After this prologue, the story is interrupted by flashbacks and involves a strange mix of characters ranging from a CIA caricature (Selton Mello) to a former pimp addicted to amphetamines (Rodrigo Santoro), who are all somehow connected to the right wing's plan to depose the president without using the military

Reis e Ratos has novelty going for it: the Brazilian cinema has rarely addressed the turbulent historical period that would eventually throw us into the abyss of a dictatorship so unusually.

Dir. Mauro Lima, Brazil, 2012. Selton Mello, Rodrigo Santoro,Cauã Reymond, Seu Jorge. 111 mins.

Road to Nowhere (Caminho para o Nada)

After the questions following David Lynch's Mulholland Drive and, above all, Inland Empire, it was thought that there wasn’t much space for this type of metalinguistic film construction. Apparently, the veteran Monte Hellman wants to overcome this alleged exhaustion in Road to Nowhere.

There's a film-within-a-film, which is accompanied by the reconstitution of a murder followed by a suicide.
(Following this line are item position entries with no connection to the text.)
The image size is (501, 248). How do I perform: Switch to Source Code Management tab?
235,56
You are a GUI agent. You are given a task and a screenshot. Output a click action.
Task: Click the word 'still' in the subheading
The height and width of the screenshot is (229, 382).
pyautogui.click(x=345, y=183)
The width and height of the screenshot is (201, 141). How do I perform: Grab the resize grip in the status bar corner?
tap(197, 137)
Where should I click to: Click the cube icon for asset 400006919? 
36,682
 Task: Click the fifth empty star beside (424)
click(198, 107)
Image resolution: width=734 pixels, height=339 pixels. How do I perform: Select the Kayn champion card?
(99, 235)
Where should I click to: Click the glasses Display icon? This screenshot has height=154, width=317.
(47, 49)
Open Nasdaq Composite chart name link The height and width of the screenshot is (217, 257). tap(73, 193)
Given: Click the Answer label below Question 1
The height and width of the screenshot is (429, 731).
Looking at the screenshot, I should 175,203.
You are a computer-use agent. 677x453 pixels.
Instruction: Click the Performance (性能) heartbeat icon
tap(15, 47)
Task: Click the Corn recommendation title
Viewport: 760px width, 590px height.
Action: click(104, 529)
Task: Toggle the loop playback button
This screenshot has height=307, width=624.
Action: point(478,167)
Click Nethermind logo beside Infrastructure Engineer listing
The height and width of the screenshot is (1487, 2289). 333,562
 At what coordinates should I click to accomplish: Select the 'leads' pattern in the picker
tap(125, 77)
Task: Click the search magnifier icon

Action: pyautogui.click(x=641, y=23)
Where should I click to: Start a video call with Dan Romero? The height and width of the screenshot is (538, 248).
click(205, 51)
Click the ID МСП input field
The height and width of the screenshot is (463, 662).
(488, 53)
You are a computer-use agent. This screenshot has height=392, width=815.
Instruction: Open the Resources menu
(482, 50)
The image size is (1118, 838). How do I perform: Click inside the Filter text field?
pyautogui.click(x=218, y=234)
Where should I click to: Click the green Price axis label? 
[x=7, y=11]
If it doesn't sound confusing enough, be aware that the more the story progresses, the more the boundaries between the layers of fiction become blurred.

Road to Nowhere invests heavily in fragmentation, and the various pieces of the puzzle are shown without the slightest hurry. The film is left to the viewer to reassemble in a way that that makes sense. It's not everyone's cup of tea.

When weaving questions about the nature of cinematic storytelling, Hellman offers an intricate and difficult journey, it’s true, but it's a rewarding one for those who are willing to follow it to the end.

Dir. Monte Hellman, USA, 2011. Shannyn Sossamon, TyghRunyan, Cliff De Young. 121 mins.